# What you have to do
Using the entries below, output exactly the line containing "Task: Click the 791 retweets count" and all lines that follow it to the end.

(The input Opens)

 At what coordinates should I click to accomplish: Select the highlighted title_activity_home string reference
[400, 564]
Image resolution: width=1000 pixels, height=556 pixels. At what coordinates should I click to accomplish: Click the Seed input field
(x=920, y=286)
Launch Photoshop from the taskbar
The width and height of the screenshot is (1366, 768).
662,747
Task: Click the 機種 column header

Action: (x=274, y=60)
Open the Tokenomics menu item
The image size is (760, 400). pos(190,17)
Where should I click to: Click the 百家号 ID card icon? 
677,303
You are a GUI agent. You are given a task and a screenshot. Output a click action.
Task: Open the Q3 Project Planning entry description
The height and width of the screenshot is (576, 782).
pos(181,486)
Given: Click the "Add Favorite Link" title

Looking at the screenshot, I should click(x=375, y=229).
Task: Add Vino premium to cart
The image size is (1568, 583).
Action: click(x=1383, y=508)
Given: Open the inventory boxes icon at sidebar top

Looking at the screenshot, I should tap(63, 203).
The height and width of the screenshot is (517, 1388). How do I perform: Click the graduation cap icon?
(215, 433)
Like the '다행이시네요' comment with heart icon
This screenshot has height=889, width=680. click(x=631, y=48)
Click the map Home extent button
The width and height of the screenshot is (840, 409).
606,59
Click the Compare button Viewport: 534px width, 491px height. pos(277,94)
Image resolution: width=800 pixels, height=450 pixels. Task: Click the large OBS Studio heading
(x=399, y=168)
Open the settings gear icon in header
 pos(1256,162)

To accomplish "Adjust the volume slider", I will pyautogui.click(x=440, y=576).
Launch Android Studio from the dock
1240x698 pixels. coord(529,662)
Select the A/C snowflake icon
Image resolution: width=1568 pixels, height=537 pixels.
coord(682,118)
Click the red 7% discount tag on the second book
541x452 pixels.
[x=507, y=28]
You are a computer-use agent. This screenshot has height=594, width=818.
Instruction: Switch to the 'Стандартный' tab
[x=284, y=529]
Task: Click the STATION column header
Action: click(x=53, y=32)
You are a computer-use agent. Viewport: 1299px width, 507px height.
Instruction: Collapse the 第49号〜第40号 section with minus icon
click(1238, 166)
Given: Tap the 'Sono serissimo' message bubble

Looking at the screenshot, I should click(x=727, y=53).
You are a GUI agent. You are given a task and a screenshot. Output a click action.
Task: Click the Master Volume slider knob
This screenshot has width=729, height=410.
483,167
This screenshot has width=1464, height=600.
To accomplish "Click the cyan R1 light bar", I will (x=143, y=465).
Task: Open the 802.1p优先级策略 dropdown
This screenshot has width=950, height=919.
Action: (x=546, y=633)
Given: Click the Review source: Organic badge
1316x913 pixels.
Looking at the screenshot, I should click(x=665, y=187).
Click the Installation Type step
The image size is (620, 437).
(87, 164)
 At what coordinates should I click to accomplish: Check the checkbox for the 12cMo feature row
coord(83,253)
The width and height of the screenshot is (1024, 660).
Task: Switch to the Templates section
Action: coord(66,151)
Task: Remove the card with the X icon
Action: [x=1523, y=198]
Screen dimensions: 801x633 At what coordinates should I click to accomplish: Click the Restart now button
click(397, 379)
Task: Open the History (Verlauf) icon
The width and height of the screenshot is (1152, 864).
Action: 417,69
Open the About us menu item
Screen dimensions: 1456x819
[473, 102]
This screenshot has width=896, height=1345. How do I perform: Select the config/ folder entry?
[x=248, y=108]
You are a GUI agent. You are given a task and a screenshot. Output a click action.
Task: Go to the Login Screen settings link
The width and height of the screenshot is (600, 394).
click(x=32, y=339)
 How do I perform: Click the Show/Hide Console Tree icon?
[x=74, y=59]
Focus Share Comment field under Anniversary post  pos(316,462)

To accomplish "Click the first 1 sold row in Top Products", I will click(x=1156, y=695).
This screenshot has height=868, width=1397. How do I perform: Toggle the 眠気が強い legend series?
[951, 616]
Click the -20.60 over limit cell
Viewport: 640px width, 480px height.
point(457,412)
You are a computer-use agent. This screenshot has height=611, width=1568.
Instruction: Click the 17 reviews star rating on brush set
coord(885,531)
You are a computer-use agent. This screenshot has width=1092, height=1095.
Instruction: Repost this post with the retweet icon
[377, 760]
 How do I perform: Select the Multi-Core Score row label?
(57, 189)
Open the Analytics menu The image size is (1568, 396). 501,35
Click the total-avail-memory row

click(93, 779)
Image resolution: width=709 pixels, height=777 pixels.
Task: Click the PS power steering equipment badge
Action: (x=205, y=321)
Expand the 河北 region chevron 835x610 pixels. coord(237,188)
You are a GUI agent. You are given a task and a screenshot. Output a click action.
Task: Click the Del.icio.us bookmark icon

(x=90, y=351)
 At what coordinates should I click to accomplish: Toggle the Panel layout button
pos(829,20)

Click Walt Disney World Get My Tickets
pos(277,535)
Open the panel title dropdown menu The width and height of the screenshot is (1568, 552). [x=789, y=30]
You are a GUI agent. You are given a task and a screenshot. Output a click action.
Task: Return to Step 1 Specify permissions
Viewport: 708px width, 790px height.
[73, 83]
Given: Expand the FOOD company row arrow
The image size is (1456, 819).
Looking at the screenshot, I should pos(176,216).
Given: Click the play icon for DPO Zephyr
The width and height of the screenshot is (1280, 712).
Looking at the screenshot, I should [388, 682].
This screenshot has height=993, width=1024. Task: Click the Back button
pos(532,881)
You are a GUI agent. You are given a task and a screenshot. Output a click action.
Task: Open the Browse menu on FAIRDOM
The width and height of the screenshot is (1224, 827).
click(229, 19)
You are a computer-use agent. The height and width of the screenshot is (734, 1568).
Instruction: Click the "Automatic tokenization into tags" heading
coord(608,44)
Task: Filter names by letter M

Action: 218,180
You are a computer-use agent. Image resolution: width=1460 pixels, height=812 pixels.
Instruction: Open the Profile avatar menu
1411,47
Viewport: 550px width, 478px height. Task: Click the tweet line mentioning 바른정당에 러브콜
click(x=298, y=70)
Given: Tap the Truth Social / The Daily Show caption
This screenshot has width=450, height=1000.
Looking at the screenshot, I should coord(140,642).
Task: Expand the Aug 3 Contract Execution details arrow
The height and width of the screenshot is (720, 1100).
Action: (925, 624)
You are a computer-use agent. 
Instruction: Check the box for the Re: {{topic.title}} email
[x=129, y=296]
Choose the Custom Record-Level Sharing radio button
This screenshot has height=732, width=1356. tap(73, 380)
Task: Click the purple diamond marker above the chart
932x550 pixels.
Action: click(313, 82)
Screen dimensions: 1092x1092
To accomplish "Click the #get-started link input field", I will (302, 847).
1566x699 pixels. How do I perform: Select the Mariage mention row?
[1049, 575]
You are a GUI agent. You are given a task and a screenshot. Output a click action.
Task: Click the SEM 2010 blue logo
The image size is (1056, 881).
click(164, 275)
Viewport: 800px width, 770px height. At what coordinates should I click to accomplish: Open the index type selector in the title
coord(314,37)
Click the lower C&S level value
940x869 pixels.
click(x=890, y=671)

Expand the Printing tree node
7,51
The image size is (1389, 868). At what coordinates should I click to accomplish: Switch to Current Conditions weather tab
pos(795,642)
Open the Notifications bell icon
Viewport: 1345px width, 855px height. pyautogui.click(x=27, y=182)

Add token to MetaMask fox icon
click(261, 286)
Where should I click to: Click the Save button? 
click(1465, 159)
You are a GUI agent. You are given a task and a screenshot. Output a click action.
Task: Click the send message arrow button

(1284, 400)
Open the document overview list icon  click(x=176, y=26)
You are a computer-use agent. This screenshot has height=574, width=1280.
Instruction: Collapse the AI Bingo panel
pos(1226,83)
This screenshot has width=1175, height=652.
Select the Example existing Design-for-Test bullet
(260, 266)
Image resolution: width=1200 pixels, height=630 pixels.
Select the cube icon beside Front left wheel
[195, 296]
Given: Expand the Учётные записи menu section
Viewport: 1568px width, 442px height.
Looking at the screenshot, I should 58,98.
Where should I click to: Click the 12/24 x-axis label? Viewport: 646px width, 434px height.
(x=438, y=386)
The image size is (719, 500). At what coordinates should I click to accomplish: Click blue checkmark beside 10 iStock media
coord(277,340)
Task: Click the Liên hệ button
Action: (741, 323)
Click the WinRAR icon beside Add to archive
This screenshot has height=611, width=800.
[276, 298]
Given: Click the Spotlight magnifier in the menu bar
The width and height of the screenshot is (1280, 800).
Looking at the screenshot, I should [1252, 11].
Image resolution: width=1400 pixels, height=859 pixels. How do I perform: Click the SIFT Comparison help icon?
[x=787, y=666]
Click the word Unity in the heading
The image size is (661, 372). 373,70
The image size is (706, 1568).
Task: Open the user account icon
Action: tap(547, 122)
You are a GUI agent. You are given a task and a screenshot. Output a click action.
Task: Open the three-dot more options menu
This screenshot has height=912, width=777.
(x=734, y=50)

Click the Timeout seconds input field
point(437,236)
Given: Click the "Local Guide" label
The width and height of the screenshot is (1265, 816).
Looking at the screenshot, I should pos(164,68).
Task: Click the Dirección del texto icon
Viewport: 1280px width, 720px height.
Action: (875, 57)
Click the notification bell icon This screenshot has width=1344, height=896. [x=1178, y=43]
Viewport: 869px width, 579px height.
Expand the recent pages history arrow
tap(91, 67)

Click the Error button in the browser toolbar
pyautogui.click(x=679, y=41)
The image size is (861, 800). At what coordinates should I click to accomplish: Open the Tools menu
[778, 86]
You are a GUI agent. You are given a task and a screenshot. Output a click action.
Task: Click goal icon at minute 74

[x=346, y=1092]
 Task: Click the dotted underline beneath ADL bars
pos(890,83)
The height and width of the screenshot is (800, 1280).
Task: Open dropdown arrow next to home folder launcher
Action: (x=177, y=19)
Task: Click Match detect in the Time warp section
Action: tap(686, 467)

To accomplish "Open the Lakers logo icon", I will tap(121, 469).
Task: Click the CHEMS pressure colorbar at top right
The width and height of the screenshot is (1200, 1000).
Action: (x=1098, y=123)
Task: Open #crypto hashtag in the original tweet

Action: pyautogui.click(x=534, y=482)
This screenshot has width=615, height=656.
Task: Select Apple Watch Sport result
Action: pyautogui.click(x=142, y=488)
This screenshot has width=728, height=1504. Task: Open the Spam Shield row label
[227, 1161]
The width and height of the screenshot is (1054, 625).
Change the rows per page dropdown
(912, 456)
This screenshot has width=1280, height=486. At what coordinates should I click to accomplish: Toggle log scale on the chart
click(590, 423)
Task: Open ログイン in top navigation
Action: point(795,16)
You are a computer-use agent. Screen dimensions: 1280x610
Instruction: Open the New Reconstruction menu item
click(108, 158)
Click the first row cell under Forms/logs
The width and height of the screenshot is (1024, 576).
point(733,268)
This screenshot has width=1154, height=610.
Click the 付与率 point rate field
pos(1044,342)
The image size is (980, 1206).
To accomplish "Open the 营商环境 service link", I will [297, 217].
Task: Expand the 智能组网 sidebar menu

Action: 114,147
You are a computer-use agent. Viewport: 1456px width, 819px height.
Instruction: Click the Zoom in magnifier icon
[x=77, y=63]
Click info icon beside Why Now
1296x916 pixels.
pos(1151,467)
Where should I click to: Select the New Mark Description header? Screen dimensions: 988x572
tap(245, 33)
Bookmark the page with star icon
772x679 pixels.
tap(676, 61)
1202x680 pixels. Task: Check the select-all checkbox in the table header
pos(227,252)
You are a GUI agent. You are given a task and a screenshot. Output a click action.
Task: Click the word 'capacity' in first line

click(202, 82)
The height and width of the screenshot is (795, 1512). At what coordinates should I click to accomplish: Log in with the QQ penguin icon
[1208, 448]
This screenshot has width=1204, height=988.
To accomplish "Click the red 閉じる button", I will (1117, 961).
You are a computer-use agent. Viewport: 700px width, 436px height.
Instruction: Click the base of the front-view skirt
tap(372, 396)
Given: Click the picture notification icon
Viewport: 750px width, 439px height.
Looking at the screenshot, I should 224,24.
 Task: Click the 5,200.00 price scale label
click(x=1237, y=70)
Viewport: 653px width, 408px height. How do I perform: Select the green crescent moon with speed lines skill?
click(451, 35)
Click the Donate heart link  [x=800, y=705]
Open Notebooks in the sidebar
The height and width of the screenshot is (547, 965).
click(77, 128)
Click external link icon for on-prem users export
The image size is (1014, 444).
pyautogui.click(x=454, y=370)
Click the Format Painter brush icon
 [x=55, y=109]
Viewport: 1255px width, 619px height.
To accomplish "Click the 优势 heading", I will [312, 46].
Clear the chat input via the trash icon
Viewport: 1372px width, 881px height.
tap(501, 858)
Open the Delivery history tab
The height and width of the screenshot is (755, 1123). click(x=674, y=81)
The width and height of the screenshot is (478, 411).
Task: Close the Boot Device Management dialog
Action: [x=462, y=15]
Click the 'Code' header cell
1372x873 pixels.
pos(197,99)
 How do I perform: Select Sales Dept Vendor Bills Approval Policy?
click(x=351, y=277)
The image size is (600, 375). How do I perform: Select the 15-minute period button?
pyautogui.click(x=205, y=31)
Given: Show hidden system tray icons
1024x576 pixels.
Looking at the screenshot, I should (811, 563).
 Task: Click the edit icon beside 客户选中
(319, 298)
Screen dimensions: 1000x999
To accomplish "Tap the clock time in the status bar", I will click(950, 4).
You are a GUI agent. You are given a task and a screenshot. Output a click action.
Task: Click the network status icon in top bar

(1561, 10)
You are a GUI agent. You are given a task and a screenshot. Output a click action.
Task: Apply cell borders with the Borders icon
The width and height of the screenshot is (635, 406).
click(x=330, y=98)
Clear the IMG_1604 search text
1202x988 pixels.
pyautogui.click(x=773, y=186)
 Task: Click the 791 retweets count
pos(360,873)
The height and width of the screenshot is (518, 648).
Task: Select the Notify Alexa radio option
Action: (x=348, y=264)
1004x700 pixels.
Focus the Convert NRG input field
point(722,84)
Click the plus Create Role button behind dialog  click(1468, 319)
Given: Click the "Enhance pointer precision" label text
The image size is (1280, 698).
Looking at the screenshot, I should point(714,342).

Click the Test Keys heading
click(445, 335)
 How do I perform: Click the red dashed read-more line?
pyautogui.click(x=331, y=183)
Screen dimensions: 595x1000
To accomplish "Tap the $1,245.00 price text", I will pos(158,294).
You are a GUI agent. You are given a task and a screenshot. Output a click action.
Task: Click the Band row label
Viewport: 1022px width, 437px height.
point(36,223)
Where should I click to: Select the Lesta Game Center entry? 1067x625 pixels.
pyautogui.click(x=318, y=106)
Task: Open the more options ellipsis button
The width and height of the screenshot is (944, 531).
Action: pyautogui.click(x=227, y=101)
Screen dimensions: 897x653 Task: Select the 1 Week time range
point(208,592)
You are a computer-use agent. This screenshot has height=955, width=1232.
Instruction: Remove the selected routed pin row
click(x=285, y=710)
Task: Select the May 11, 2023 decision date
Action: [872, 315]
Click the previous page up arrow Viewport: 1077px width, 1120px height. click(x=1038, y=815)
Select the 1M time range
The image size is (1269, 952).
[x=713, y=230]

(The input Closes)

# Answer section
 Task: Click the 791 retweets count
pos(360,873)
The height and width of the screenshot is (518, 648).
Task: Select the Notify Alexa radio option
Action: (x=348, y=264)
1004x700 pixels.
Focus the Convert NRG input field
point(722,84)
Click the plus Create Role button behind dialog  click(1468, 319)
Given: Click the "Enhance pointer precision" label text
The image size is (1280, 698).
Looking at the screenshot, I should point(714,342).

Click the Test Keys heading
click(445, 335)
 How do I perform: Click the red dashed read-more line?
pyautogui.click(x=331, y=183)
Screen dimensions: 595x1000
To accomplish "Tap the $1,245.00 price text", I will pos(158,294).
You are a GUI agent. You are given a task and a screenshot. Output a click action.
Task: Click the Band row label
Viewport: 1022px width, 437px height.
point(36,223)
Where should I click to: Select the Lesta Game Center entry? 1067x625 pixels.
pyautogui.click(x=318, y=106)
Task: Open the more options ellipsis button
The width and height of the screenshot is (944, 531).
Action: pyautogui.click(x=227, y=101)
Screen dimensions: 897x653 Task: Select the 1 Week time range
point(208,592)
You are a computer-use agent. This screenshot has height=955, width=1232.
Instruction: Remove the selected routed pin row
click(x=285, y=710)
Task: Select the May 11, 2023 decision date
Action: [872, 315]
Click the previous page up arrow Viewport: 1077px width, 1120px height. click(x=1038, y=815)
Select the 1M time range
The image size is (1269, 952).
[x=713, y=230]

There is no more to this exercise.